←back to thread

Futurelock: A subtle risk in async Rust

(rfd.shared.oxide.computer)
421 points bcantrill | 6 comments | | HN request time: 0.2s | source | bottom

This RFD describes our distillation of a really gnarly issue that we hit in the Oxide control plane.[0] Not unlike our discovery of the async cancellation issue[1][2][3], this is larger than the issue itself -- and worse, the program that hits futurelock is correct from the programmer's point of view. Fortunately, the surface area here is smaller than that of async cancellation and the conditions required to hit it can be relatively easily mitigated. Still, this is a pretty deep issue -- and something that took some very seasoned Rust hands quite a while to find.

[0] https://github.com/oxidecomputer/omicron/issues/9259

[1] https://rfd.shared.oxide.computer/rfd/397

[2] https://rfd.shared.oxide.computer/rfd/400

[3] https://www.youtube.com/watch?v=zrv5Cy1R7r4

1. octoberfranklin ◴[] No.45777234[source]
For anybody who wants to cut to the chase, it's this:

> The behavior of tokio::select! is to poll all branches' futures only until one of them returns `Ready`. At that point, it drops the other branches' futures and only runs the body of the branch that’s ready.

This is, unfortunately, doing what it's supposed to do: acting as a footgun.

The design of tokio::select!() implicitly assumes it can cancel tasks cleanly by simply dropping them. We learned the hard way back in the Java days that you cannot kill threads cleanly all the time. Unsurprisingly, the same thing is true for async tasks. But I guess every generation of programmers has to re-learn this lesson. Because, you know, actually learning from history would be too easy.

Unfortunately there are a bunch of footguns in tokio (and async-std too). The state-machine transformation inside rustc is a thing of beauty, but the libraries and APIs layered on top of that should have been iterated many more times before being rolled out into widespread use.

replies(2): >>45777338 #>>45778409 #
2. littlestymaar ◴[] No.45777338[source]
I genuinely don't understand why people use select! at all given how much of a footgun it is.
replies(1): >>45777400 #
3. octoberfranklin ◴[] No.45777400[source]
Well the less-footgun-ish alternative would look something like a Stream API, but the last time I checked tokio-stream wasn't stable yet.

Then you could merge a `Stream<A>` and `Stream<B>` into a `Stream<Either<A,B>>` and pull from that. Since you're dealing with owned streams, dropping the stream forces some degree of cleanup. There are still ways to make a mess, but they take more effort.

   ....................................
Ratelimit so I have to reply to mycoliza with an edit here:

That example calls `do_thing()`, whose body does not appear anywhere in the webpage. Use better identifiers.

If you meant `do_stuff()`, you haven't replaced select!() with streams, since `do_stuff()` calls `select!()`.

The problem is `select!()`; if you keep using `select!()` but just slather on a bunch of streams that isn't going to fix anything.
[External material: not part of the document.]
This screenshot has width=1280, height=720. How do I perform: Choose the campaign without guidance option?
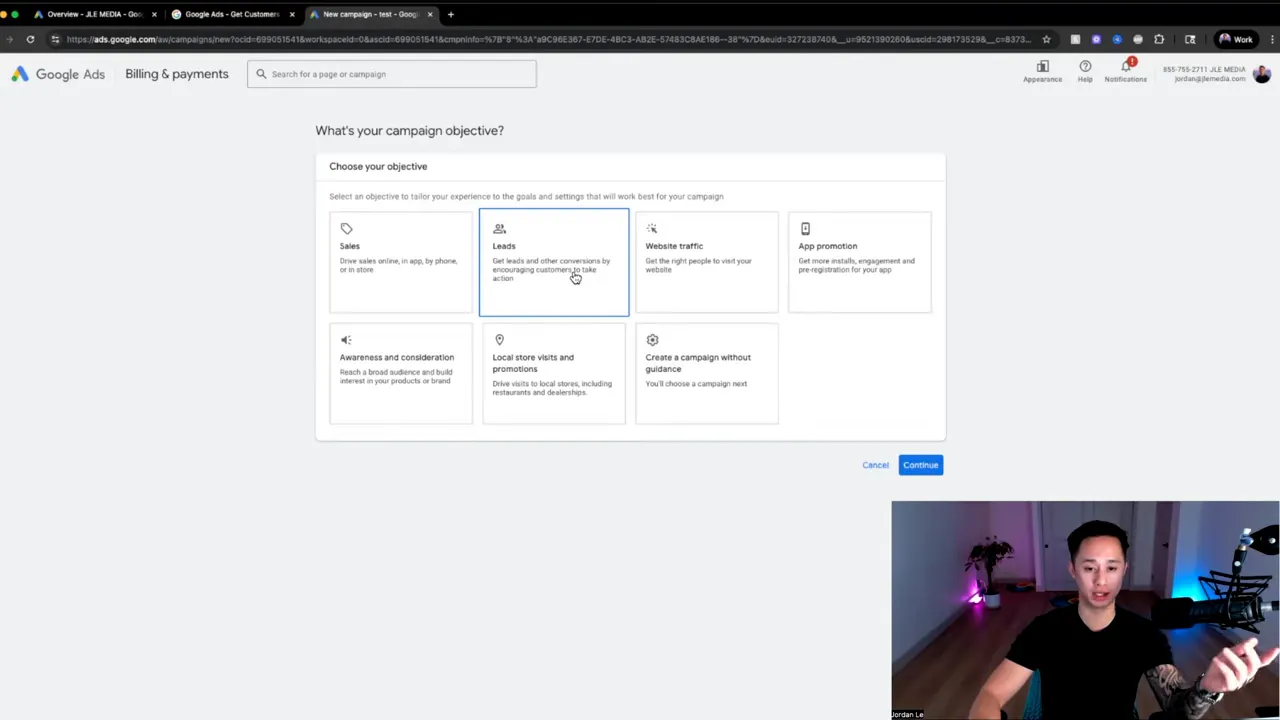(x=706, y=374)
You have to get rid of select!() by replacing it with streams.

replies(2): >>45777445 #>>45777879 #
4. mycoliza ◴[] No.45777445{3}[source]
An analogous problem is equally possible with streams: https://rfd.shared.oxide.computer/rfd/0609#_how_you_can_hit_...
5. mycoliza ◴[] No.45777879{3}[source]
In reply to your edit, that section in the RFD includes a link to the full example in the Rust playground. You’ll note that it does not make any use of ‘select!`: https://play.rust-lang.org/?version=stable&mode=debug&editio...

Perhaps the full example should have been reproduced in the RFD for clarity…

6. kmeisthax ◴[] No.45778409[source]
No, dropping a Rust future is an inherently safe operation. Futures don't live on their own, they only ever do work inside of .poll(), so you can't "catch them with their pants down" and corrupt state by dropping them. Yield points are specifically designed to be cancel-safe.

Crucially, however, because Futures have no independent existence, they can be indefinitely paused if you don't actively and repeatedly .poll() them, which is the moral equivalent of cancelling a Java Thread. And this is represented in language state as a leaked object, which is explicitly allowed in safe Rust, although the language still takes pains to avoid accidental leakage. The only correct way to use a future is to poll it to completion or drop it.

The problem is that in this situation, tokio::select! only borrows the future and thus can't drop it. It also doesn't know that dropping the Future does nothing, because borrows of futures are still futures so all the traits still match up. It's a combination of slightly unintuitive core language design and a major infrastructure library not thinking things out.